[CONSIGNES]
- 1) Mettez à jour le passage du texte sur le montage qui va de « Cela m’amène à » jusqu’à « bouleversantes et importantes. » inclus, en remplaçant « rushes » par « images tournées ».
- 2) En une à trois phrases, expliquez ce qui fait dire au texte sur le montage qu’un autre échange avec une autre personne aurait sans doute donné un autre film.
- 3) Reprenez le texte sur le montage après sa dernière phrase et poursuivez-le.

[TEXTE PROPOSÉ]
━━━━━━━━━━━━━━━━━━━━━━━━━━━━━━

C’est un si grand plaisir de vous lire !

 

Vertigineuses versions et singularité du montage

De retour de vacances, à la veille du début d’un nouveau montage, je repense au drôle de calcul fait par Walter Murch :

« Une scène composée de seulement 25 plans pourra donc être montée d’environ 39 999 999 999 999 999 999 999 999 manières différentes. En kilomètres, cela correspond à huit fois la circonférence de l’univers observable »

Evidement le calcul est mathématique et une majeure partie de ces versions seraient tout à fait farfelues et vides de sens, mais tout de même.

On le sait, on l’expérimente tous les jours, de multiples assemblages s’offrent à nous et certains jours c’est vertigineux.

J’applique alors le fameux dicton : « choisir c’est renoncer » et mon cerveau tel un ordinateur se met à « calculer » en quelques secondes de multiples possibilités pour n’en sélectionner que les deux ou trois meilleures, les partager, les discuter, les tester.

Cela m’amène à une seconde réflexion.

Je me suis souvent interrogé, lors de mes précédentes aventures cinématographiques, sur l’impact du choix du monteur une fois le film terminé.

Ou autrement dit sur la singularité de mon travail.

Comment un autre monteur aurait-il traité les rushes ? Le film aurait-il globalement le même fil conducteur ? Et dans les détails ? Quelles seraient les variations ?

Le montage d’un film est-il comparable au travail du comédien sur un texte imposé ? On s’en empare, on s’y projette, et de nos échanges avec le réalisateur se prennent des décisions souvent bouleversantes et importantes.

J’ai eu plusieurs fois l’impression de colorer le ton du film, de tisser une toile parmi deux ou trois autres possibles et tout aussi valables, ou de travailler la narration d’une manière si particulière, que je ne pouvais pas m’empêcher de penser qu’un autre échange avec une autre personne aurait sans doute donné un autre film. Pas mieux ou moins bien, pas forcement moins satisfaisant pour le réalisateur ou le spectateur – qui le saurait d’ailleurs ? mais simplement autre.

Alors évidement à la fin de chaque montage j’ai l’impression avec le réalisateur d’avoir fait le meilleur film possible, d’avoir poussé au maximum la recherche, les expérimentations, d’avoir mis en perspective le désir originel – il est bien là en bout de course.

━━━━━━━━━━━━━━━━━━━━━━━━━━━━━━

[DONNÉES FOURNIES]
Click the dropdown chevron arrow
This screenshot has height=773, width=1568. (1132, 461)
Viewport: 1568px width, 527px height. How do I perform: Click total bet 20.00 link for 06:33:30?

━━━━━━━━━━━━━━━━━━━━━━━━━━━━━━

[RÉPONSES PAR CONSIGNE]
- 1)
Cela m’amène à une seconde réflexion.

Je me suis souvent interrogé, lors de mes précédentes aventures cinématographiques, sur l’impact du choix du monteur une fois le film terminé.

Ou autrement dit sur la singularité de mon travail.

Comment un autre monteur aurait-il traité les images tournées ? Le film aurait-il globalement le même fil conducteur ? Et dans les détails ? Quelles seraient les variations ?

Le montage d’un film est-il comparable au travail du comédien sur un texte imposé ? On s’en empare, on s’y projette, et de nos échanges avec le réalisateur se prennent des décisions souvent bouleversantes et importantes.

- 2) L’auteur a eu plusieurs fois l’impression de colorer le ton du film, de tisser une toile parmi deux ou trois autres possibles et tout aussi valables, ou de travailler la narration d’une manière si particulière que le résultat dépendait de lui. Un autre échange aurait donc produit un film ni meilleur ni moins bon, mais simplement autre.

- 3)
Et si nous sommes pleinement satisfaits, heureux et fiers, c’est donc que nos ambitions se sont bien rencontrées et mélangées… et que de cette rencontre, de ce chemin de montage, de ces propositions validées ou rejetées, est né un film – ce film.

Aussi je pense maintenant que tout bon montage est unique. Il témoigne d’une rencontre et d’un temps donné. La seule hypothèse de contrôle total à ce niveau serait le film monté par son seul réalisateur.

Raccords « fantômes »

Extraits :

« Au terme de cette aventure, une fois le film bien au chaud dans les salles de cinéma, j’ai calculé le nombre de jours consacrés au montage pour le diviser ensuite par celui des raccords contenus dans le film fini. J’ai ainsi obtenu une moyenne de raccords qui s’élevait à 1,47.

(…)

Etant donné qu’il faut moins de dix secondes pour faire une coupe et demie, le cas singulier d’Apocalypse Now permet de mettre en évidence le fait suivant : même dans un film « normal » (en moyenne 8 coupes par jour sur un long-métrage standard), le montage n’est pas tant un assemblage que la découverte d’un chemin.

(…)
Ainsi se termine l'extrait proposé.